Pick out and copy every line in the listing below that contains the string "text".

---------- Exercise materials

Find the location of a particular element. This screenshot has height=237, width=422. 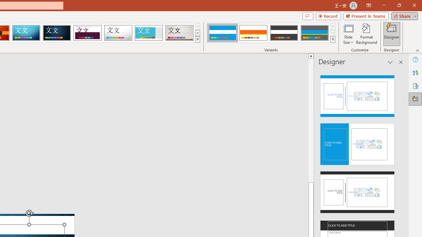

'Frame' is located at coordinates (148, 33).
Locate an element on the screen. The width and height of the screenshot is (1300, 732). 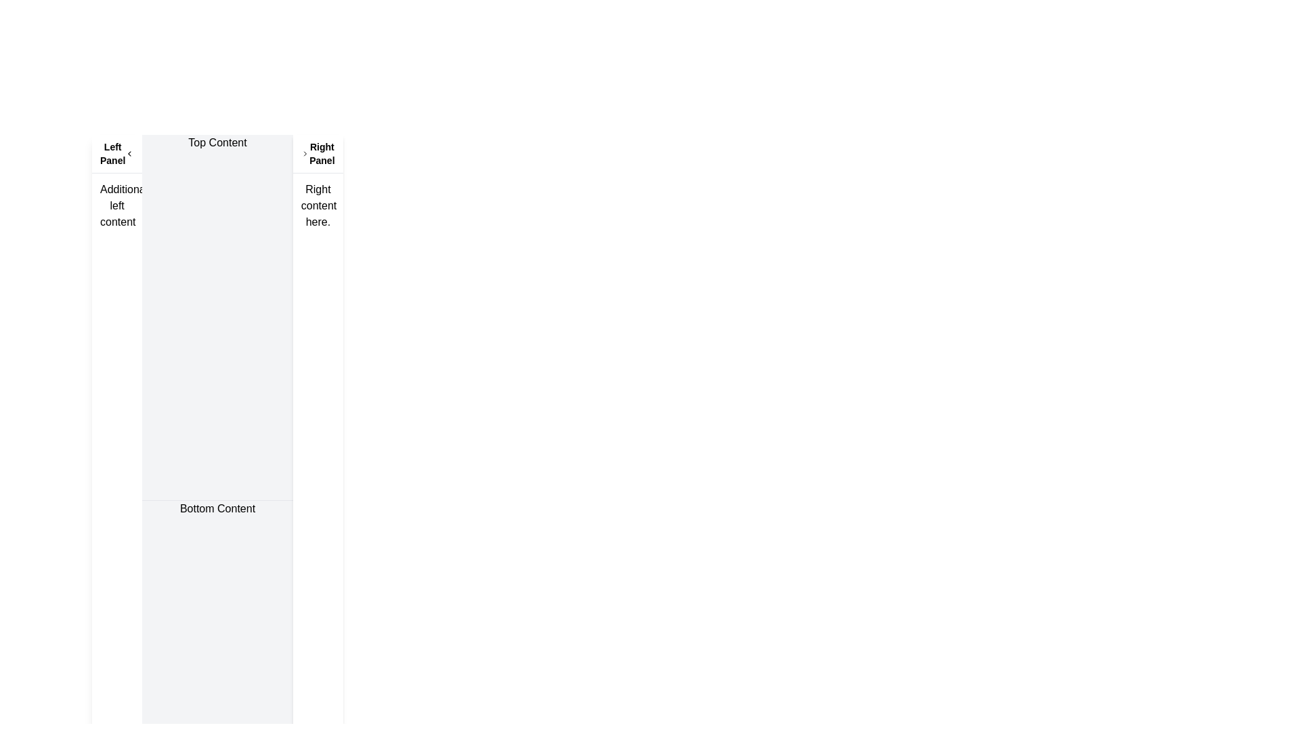
the static text element labeled 'Right Panel', which is styled in bold, smaller black font and located next to a chevron icon in a right-aligned panel is located at coordinates (321, 153).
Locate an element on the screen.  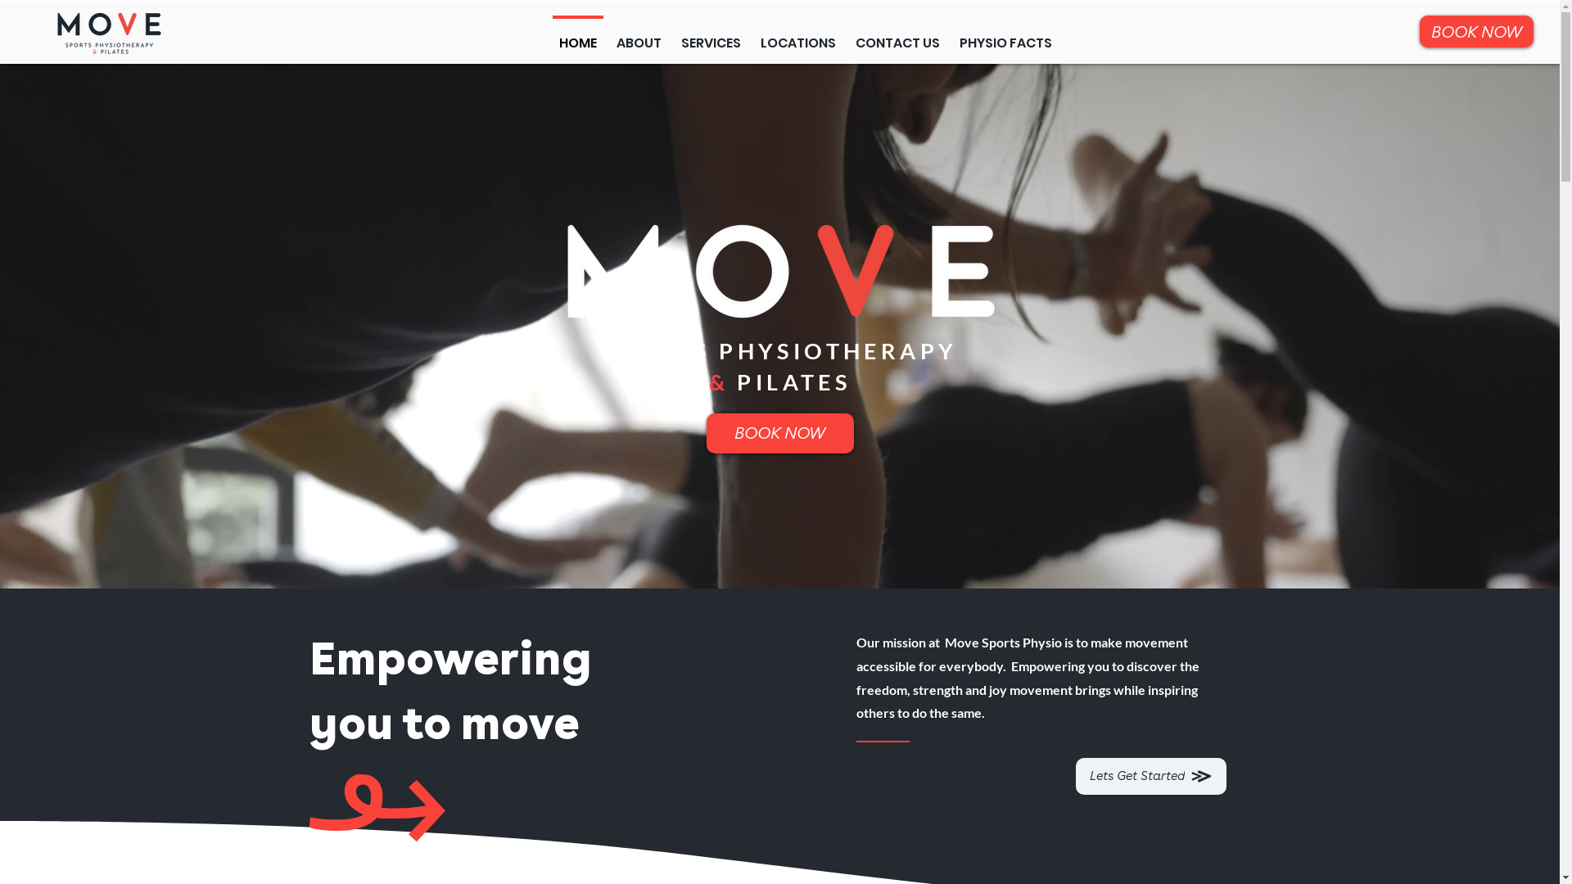
'ABOUT' is located at coordinates (638, 35).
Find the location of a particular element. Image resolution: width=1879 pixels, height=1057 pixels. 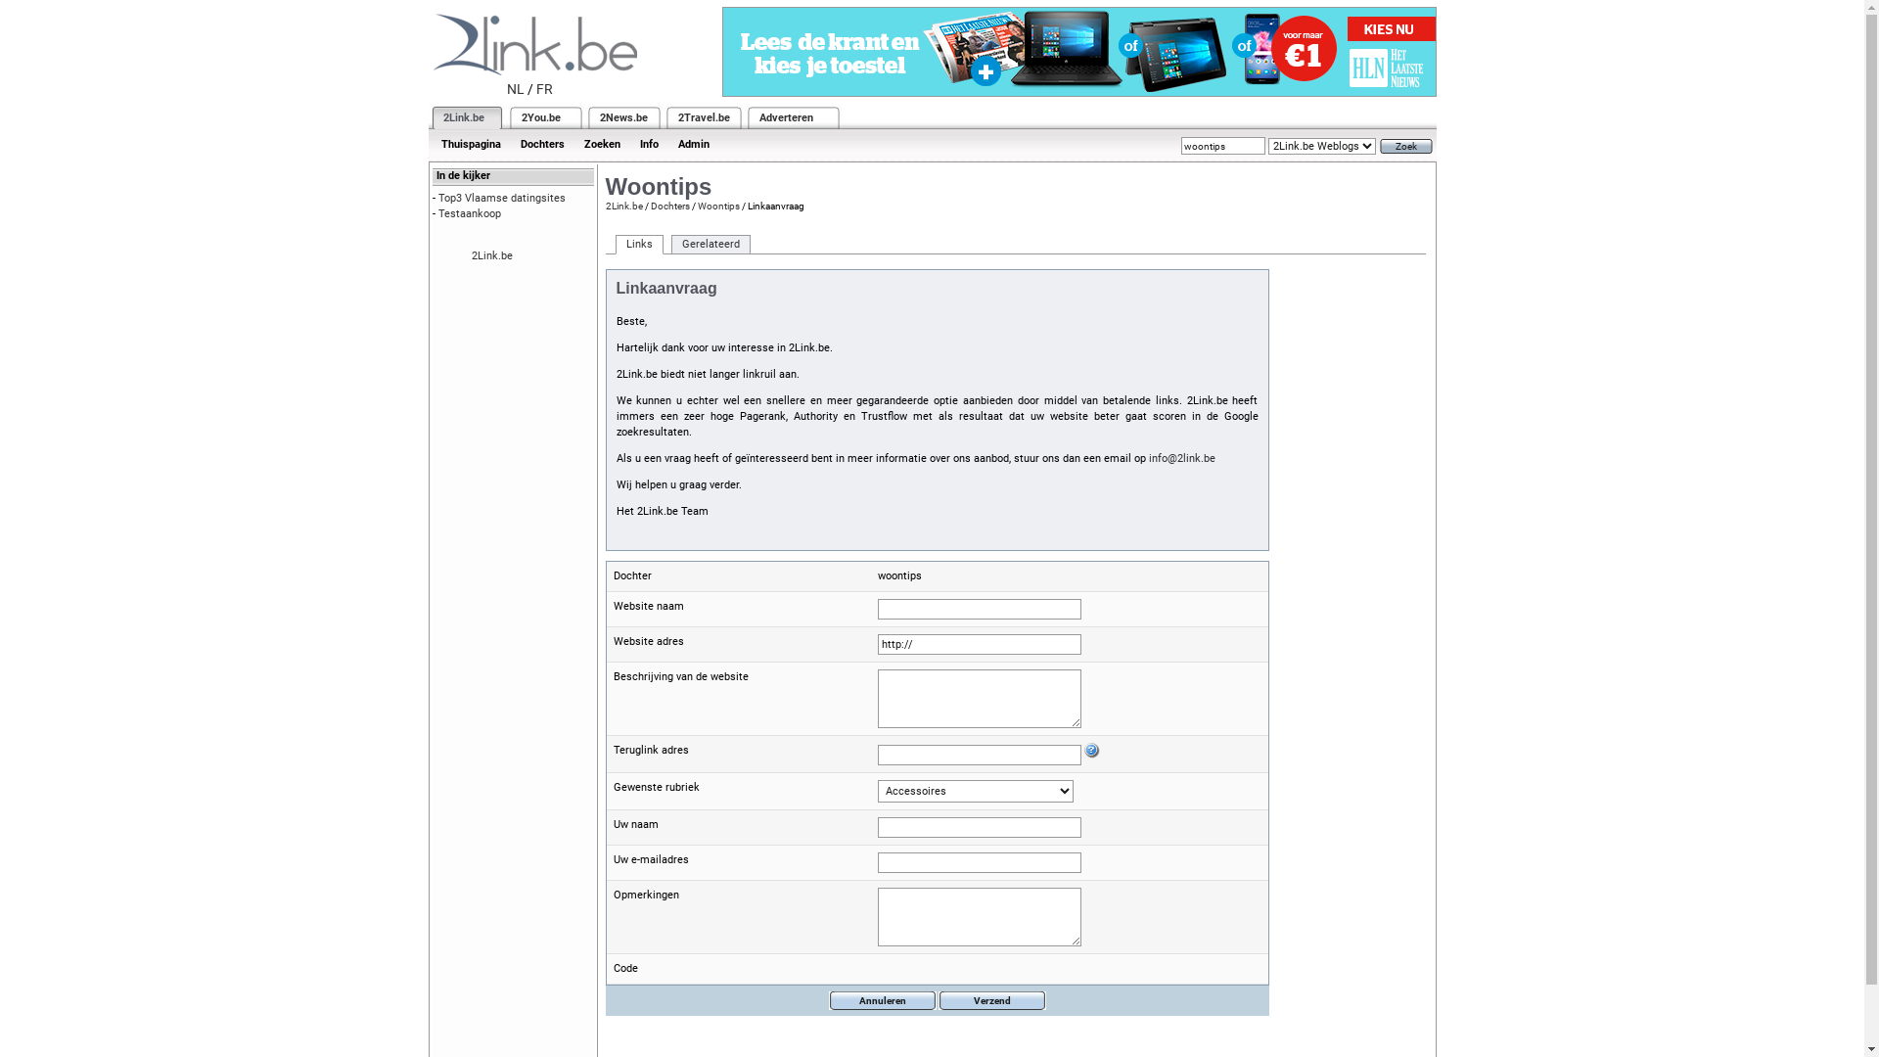

'2Travel.be' is located at coordinates (703, 117).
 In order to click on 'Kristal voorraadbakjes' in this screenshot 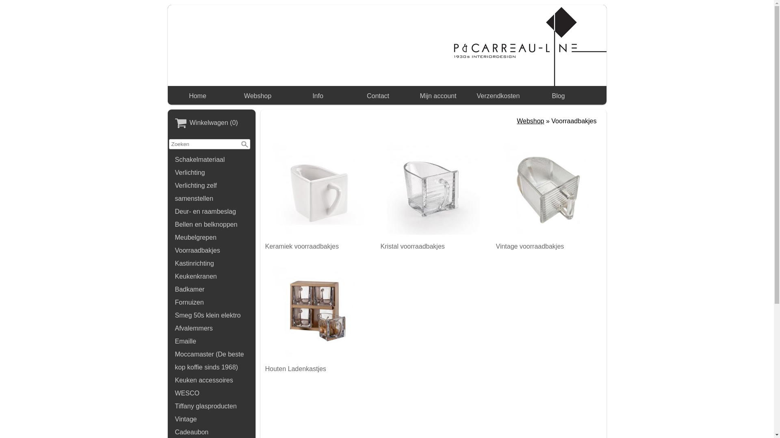, I will do `click(380, 194)`.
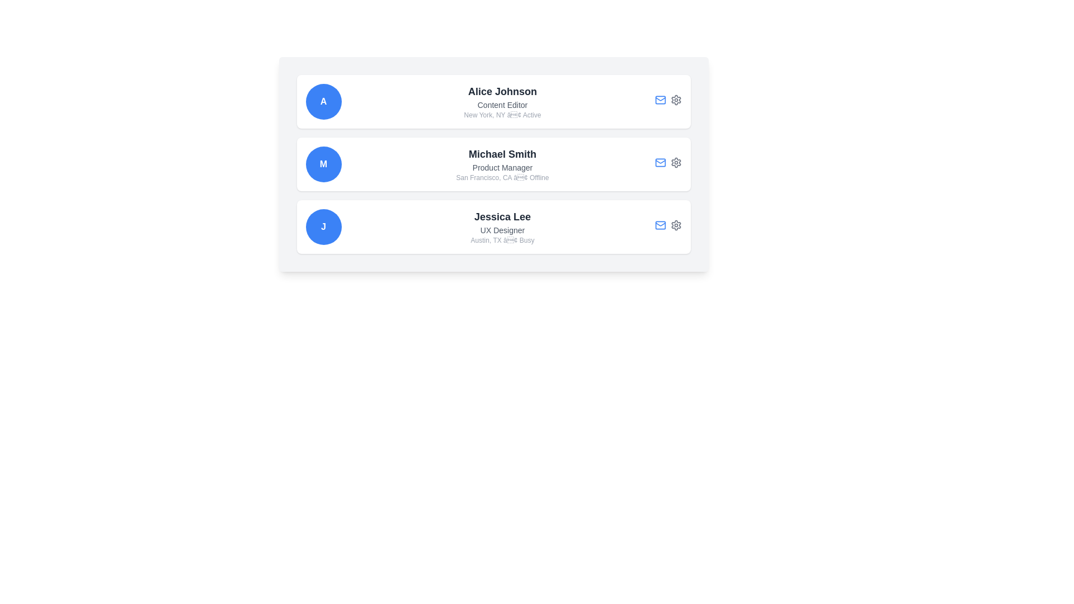  What do you see at coordinates (502, 177) in the screenshot?
I see `the text label displaying 'San Francisco, CA • Offline', which is styled in a small-sized font and light gray color, positioned under 'Michael Smith' and 'Product Manager'` at bounding box center [502, 177].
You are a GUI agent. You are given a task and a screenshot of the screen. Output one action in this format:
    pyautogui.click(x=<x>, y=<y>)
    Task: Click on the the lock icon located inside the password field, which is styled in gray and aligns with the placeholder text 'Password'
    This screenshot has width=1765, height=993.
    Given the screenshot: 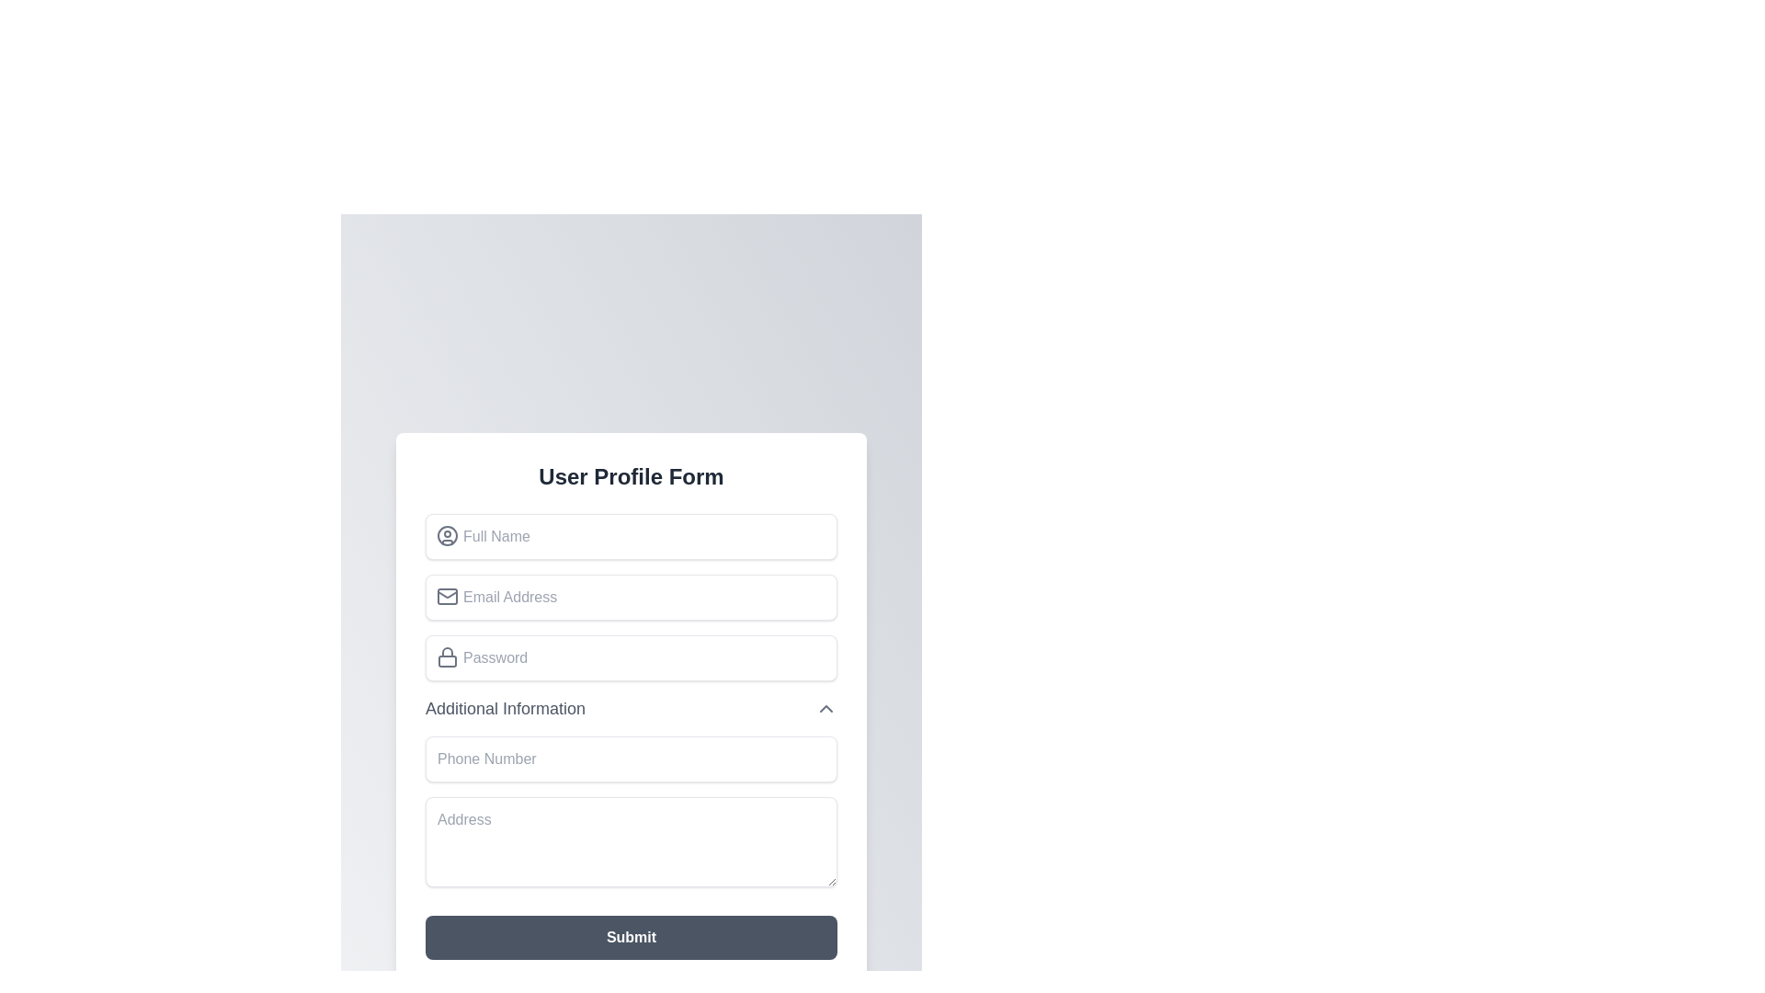 What is the action you would take?
    pyautogui.click(x=447, y=655)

--------------------

### Right answer
the static text element labeled 'Right Panel', which is styled in bold, smaller black font and located next to a chevron icon in a right-aligned panel is located at coordinates (321, 153).
I see `the text label displaying 'San Francisco, CA • Offline', which is styled in a small-sized font and light gray color, positioned under 'Michael Smith' and 'Product Manager'` at bounding box center [502, 177].
    Task: Click on the the lock icon located inside the password field, which is styled in gray and aligns with the placeholder text 'Password'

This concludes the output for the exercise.